Exercise requirements = Where a line of the records contains the word "breadcrumb", show that line.

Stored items

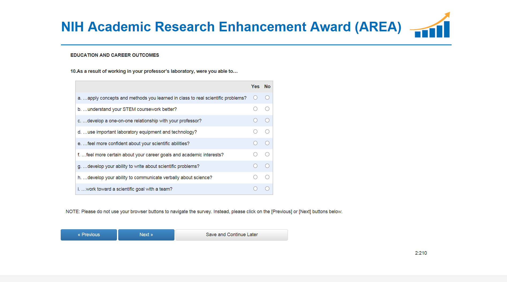Choose No for certainty about career goals

click(x=267, y=155)
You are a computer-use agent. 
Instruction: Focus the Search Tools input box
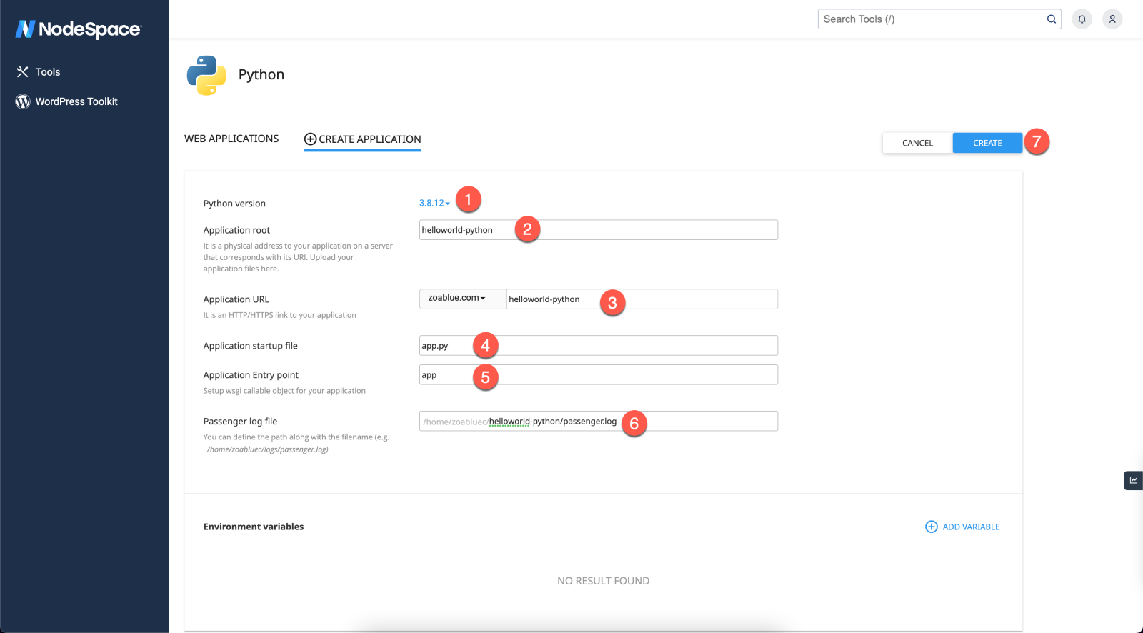coord(929,19)
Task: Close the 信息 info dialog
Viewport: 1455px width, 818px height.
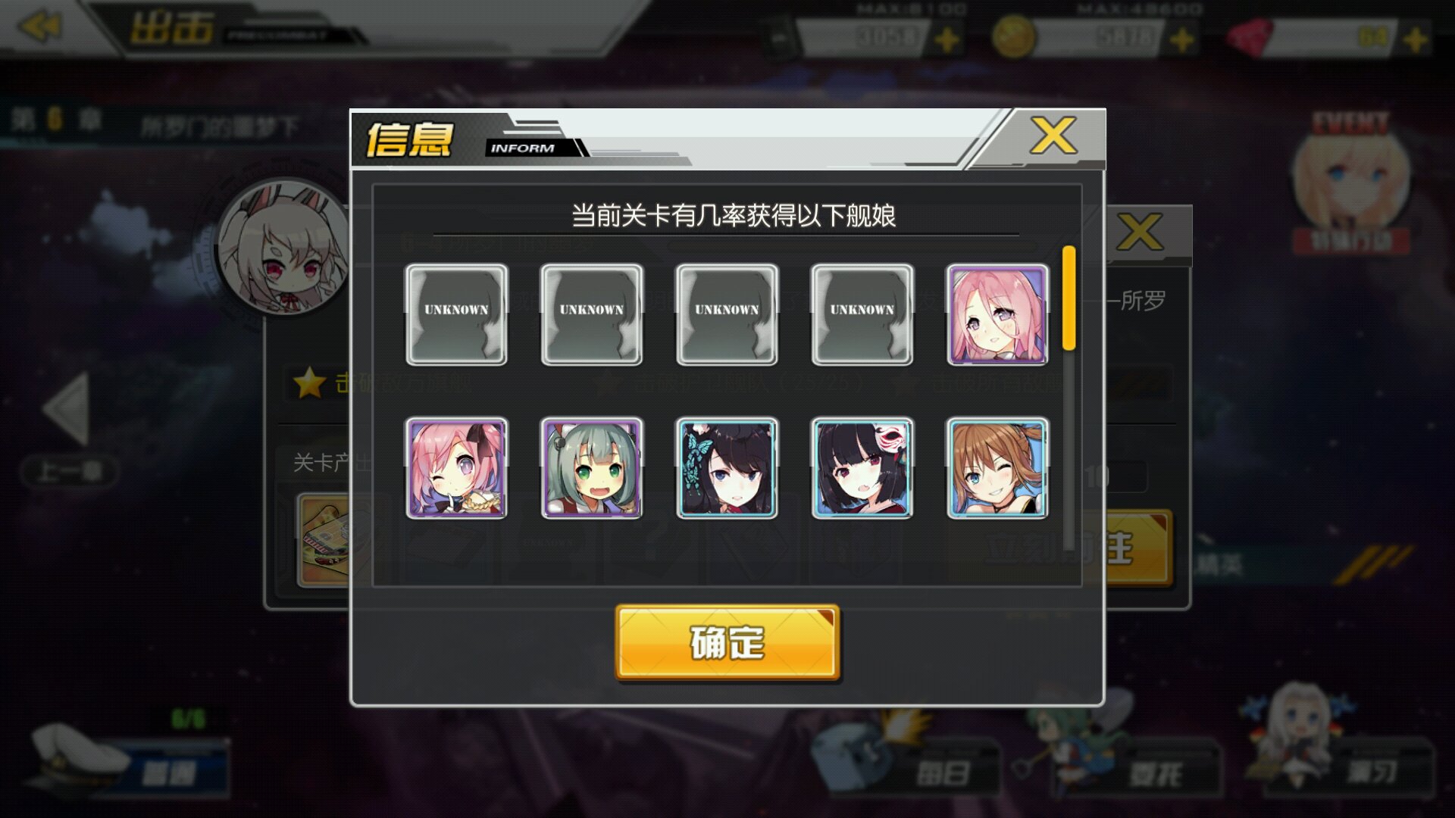Action: (x=1053, y=137)
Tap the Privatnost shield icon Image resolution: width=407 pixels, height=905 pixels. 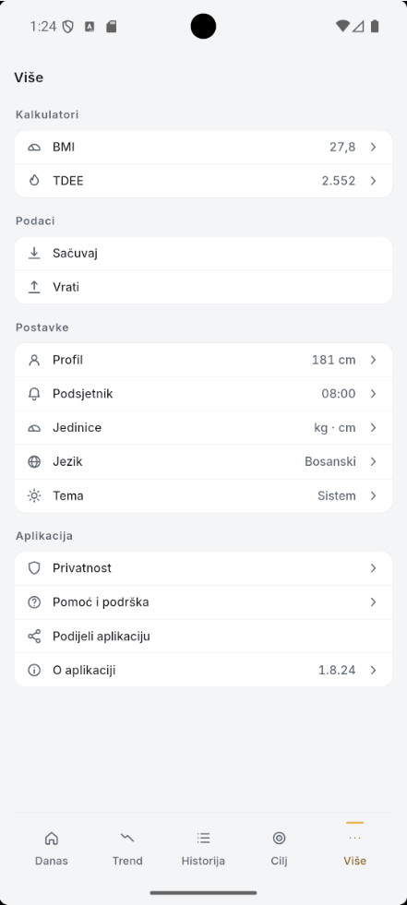pos(34,568)
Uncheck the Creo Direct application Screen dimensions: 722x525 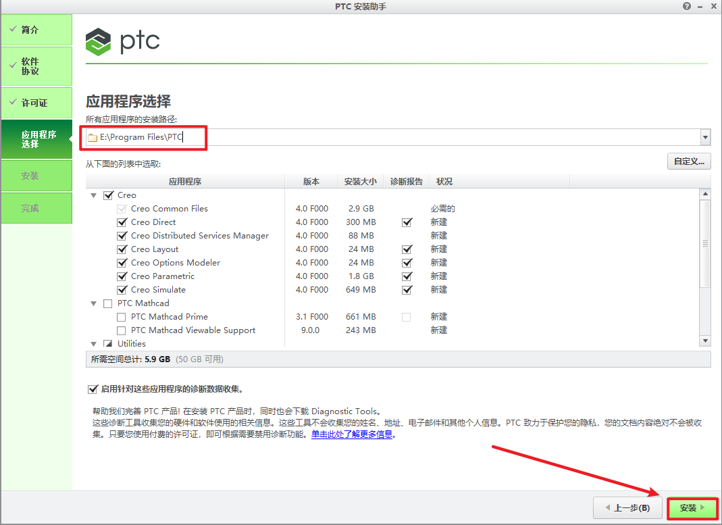coord(122,222)
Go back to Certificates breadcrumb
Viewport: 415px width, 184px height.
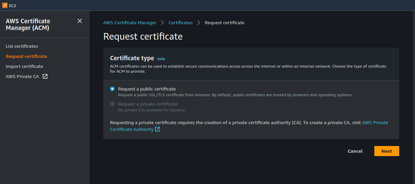point(180,23)
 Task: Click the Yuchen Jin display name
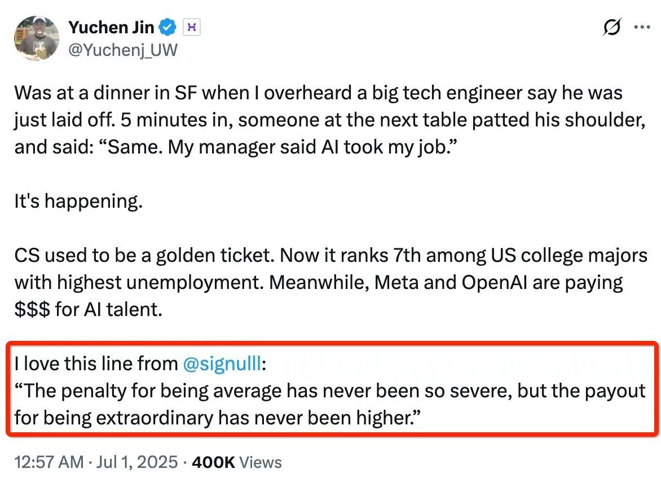111,28
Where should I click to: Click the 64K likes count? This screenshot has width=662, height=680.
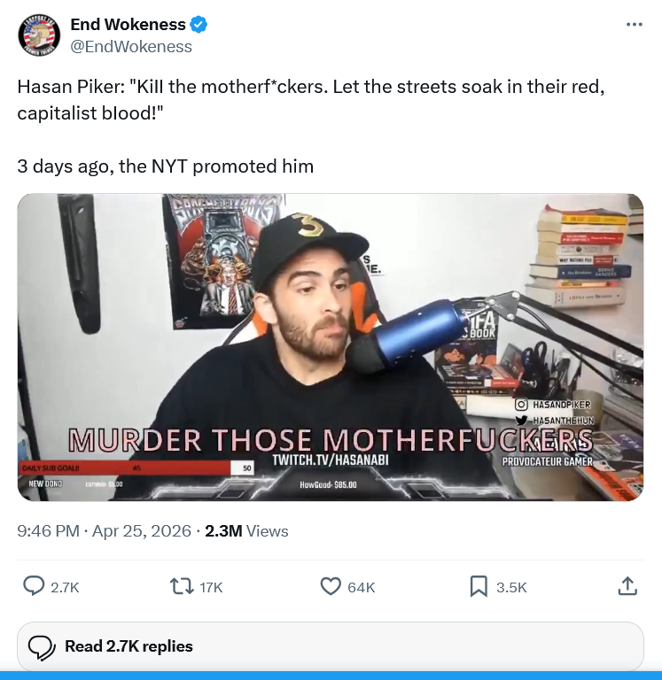pos(362,587)
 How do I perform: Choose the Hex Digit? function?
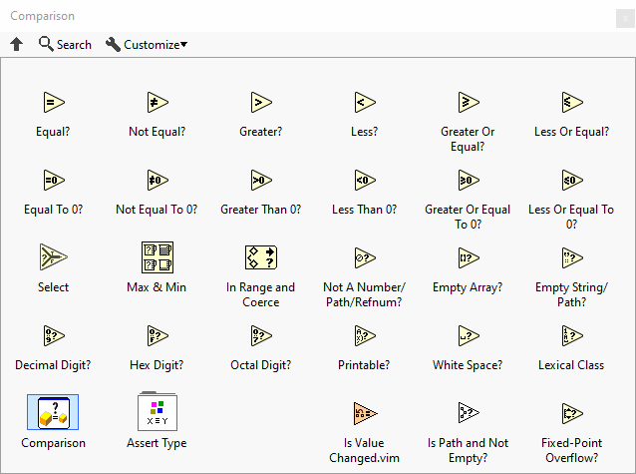158,335
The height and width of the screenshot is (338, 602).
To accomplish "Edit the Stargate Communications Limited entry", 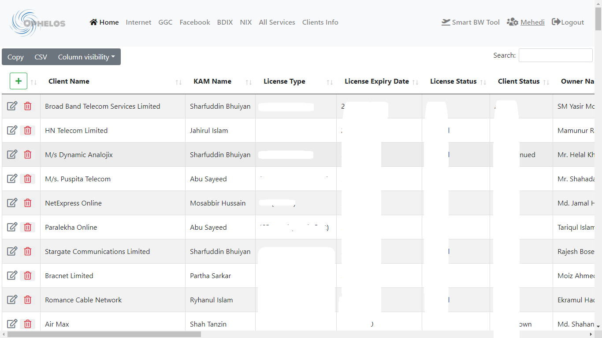I will pyautogui.click(x=12, y=251).
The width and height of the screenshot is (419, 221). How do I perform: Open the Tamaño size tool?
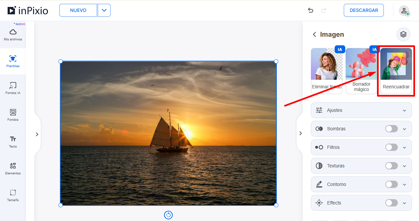[x=13, y=193]
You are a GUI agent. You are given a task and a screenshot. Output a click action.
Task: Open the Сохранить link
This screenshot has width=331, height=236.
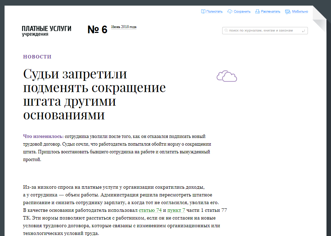click(x=242, y=12)
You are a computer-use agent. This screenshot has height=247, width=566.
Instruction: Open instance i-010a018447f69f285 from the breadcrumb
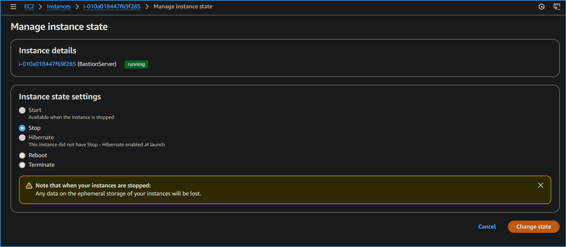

Exercise answer =
Go back to Certificates breadcrumb
Instruction: Open instance i-010a018447f69f285 from the breadcrumb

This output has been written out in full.